Start of Document excerpt
What does FOB Mean in Shipping Terms?

Free on Board, or FOB is an Incoterm, which means the seller is responsible for loading the purchased cargo onto the ship, and all costs associated. The point the goods are safe aboard the vessel, the risk transfers to the buyer, who assumes the responsibility of the remainder of the transport.  

FOB is the most common agreement between an international buyer and seller when shipping cargo via sea. This Incoterm only applies to sea and inland waterway shipments.

What are the Seller’s Responsibilities?

When entering into a sales contract with the Incoterms of FOB, the seller assumes the following responsibilities: 

  • Export Packaging: Arranging all export packaging so the cargo can be shipped safely.
  • Loading Charges: Any expenses incurred during the loading process at the seller’s warehouse.
  • Delivery to Port: Trucking fees incurred while moving the cargo from the warehouse to the port of loading.
  • Export Duty, Taxes & Customs Clearance: Ensuring the cargo is exported correctly.
  • Origin Terminal Handling Charges: The seller is responsible for OTHC.
  • Loading on Carriage: The seller is responsible for the costs incurred to load the cargo onto the carriage. 

What are the Buyers Responsibilities?

When a buyer agrees to purchase goods under the Incoterms of FOB, they consent to the following responsibilities and risks: 

  • Freight Charges: Carriage charges to ship the cargo from the port of loading to destination. 
  • Insurance: Under FOB, freight insurance is not a requirement; however, it is the buyer’s decision if they would like to purchase an insurance policy for their shipment.
  • Destination Terminal Handling Charges: The buyer is responsible for DTHC. 
  • Delivery to Destination: Once the cargo is unloaded from the carriage, the buyer is responsible for the final carrier fee to deliver the load to their destination. 
  • Unloading at Destination: In the event of any expenses incurred during the unloading process at the buyer’s warehouse, the buyer is responsible. 
  • Import Duty, Taxes & Customs Clearance: The buyer is responsible for all taxes and fees associated with customs clearance. In the event of dunnage, penalties, or delays, the buyer must cover the charges and risks associated with it. 

Advantages of Shipping FOB for the Buyer

There is a reason FOB shipping is so popular amongst buyers and sellers; each party’s responsibilities give them the most control while the cargo is in their territory. The advantage for the buyer when purchasing under FOB Incoterms is they have the most control over the logistics and shipping costs, which allow them to choose their shipping methods. 

FOB allows the buyer to select their freight forwarder for the entire shipment. Instead of relying on the supplier for part or all of the freighting process. The buyer only needs to rely on a single company throughout the transportation process, thus, minimizing the back and forth and potential for miscommunication between two shipping companies. 

FOB Incoterms are also the most cost-effective option, as it allows the buyer to shop for the best possible shipping rate. While the transfer of risk occurs when the goods are safely loaded onto the shipping vessel, the buyer’s forwarder is responsible for the entire transportation process. Once the cargo leaves the seller’s warehouse, the buyer is in possession of the load, and can better control the successful outcome of their shipment. 

Sellers appreciate FOB Incoterms as well because once the cargo leaves their factory, they can consider the sale complete.
End of Document excerpt
→ **Work instructions**
• 1. According to the FOB article, to which kinds of shipments does the FOB Incoterm apply?
• 2. Name every seller responsibility listed by its heading in the FOB article.
• 3. Carry on writing the FOB article, starting right after its final sentence.
The material after this point is separate from the FOB article.
Start of Excerpted data
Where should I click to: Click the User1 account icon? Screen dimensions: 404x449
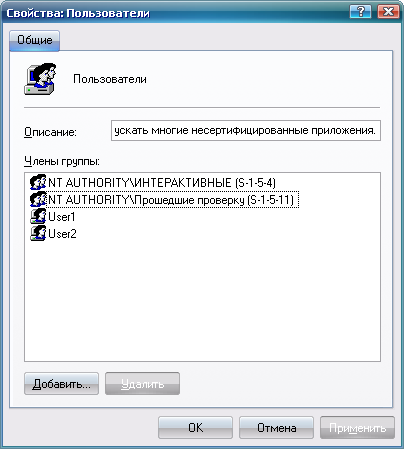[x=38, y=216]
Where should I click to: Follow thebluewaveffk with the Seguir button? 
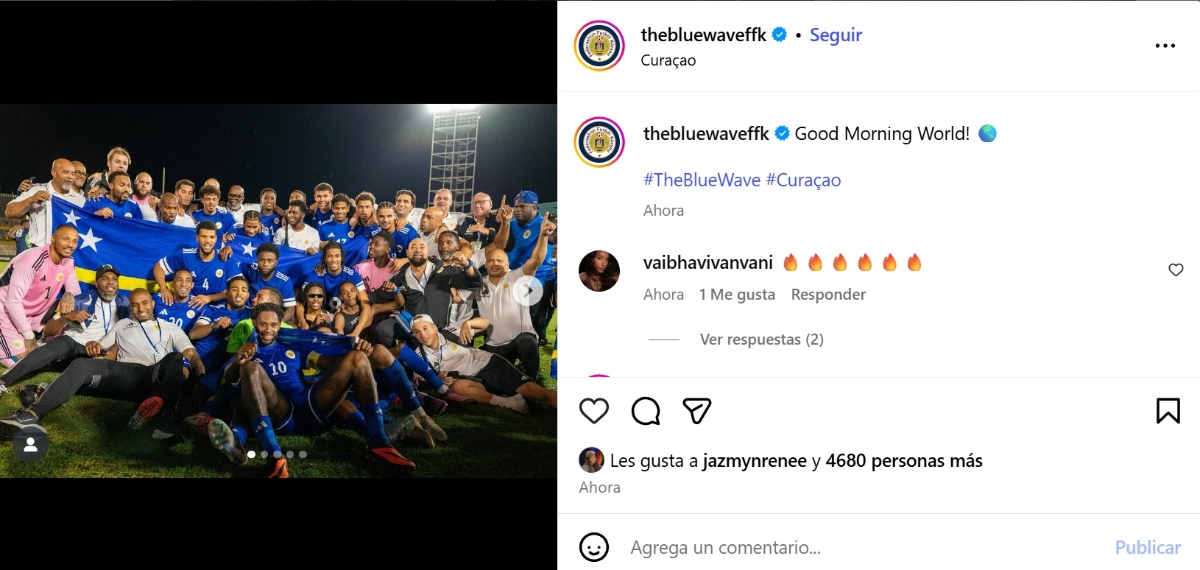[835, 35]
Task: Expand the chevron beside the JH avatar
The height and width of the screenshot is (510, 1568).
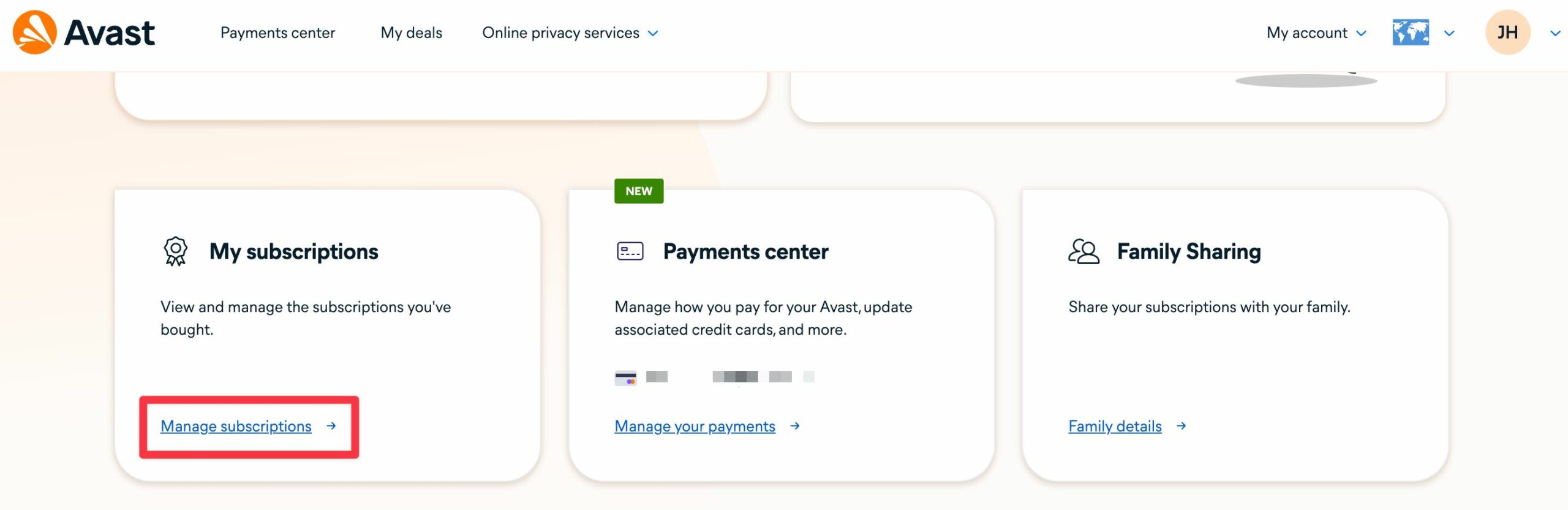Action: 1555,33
End of Excerpted data
→ **Expected outputs**
• 1. Sea and inland waterway shipments.

• 2.
- Export Packaging
- Loading Charges
- Delivery to Port
- Export Duty, Taxes & Customs Clearance
- Origin Terminal Handling Charges
- Loading on Carriage

• 3.
Disadvantages of Shipping FOB for the Buyer

There are little to no disadvantages to FOB for most buyers. For newer importers or importers who have always purchased under Incoterms where the seller organizes the freight costs, the process can seem more complicated, because there is an added step. However, the significant cost savings and control quickly outweigh this disadvantage. 

We also recommend that newer importers work with a China third-party logistics company company to assist them in the process. Importers lacking experience in FOB shipments are encouraged to tell their logistics company so the forwarder can walk them through the process more thoroughly and fully know what to expect before starting the shipment. 

When to Use and FOB Agreement

FOB is a viable agreement for most bulk cargo that will be shipped by sea. Buyers and sellers often confuse FOB by understanding the shipment can be sent by any mode of transportation; this is not correct. The International Commerce Center (ICC), explains FOB is only viable for sea and inland waterway shipments. When not shipping via sea, buyers and sellers could consider FCA as a comparative Incoterm which works for all modes of transport.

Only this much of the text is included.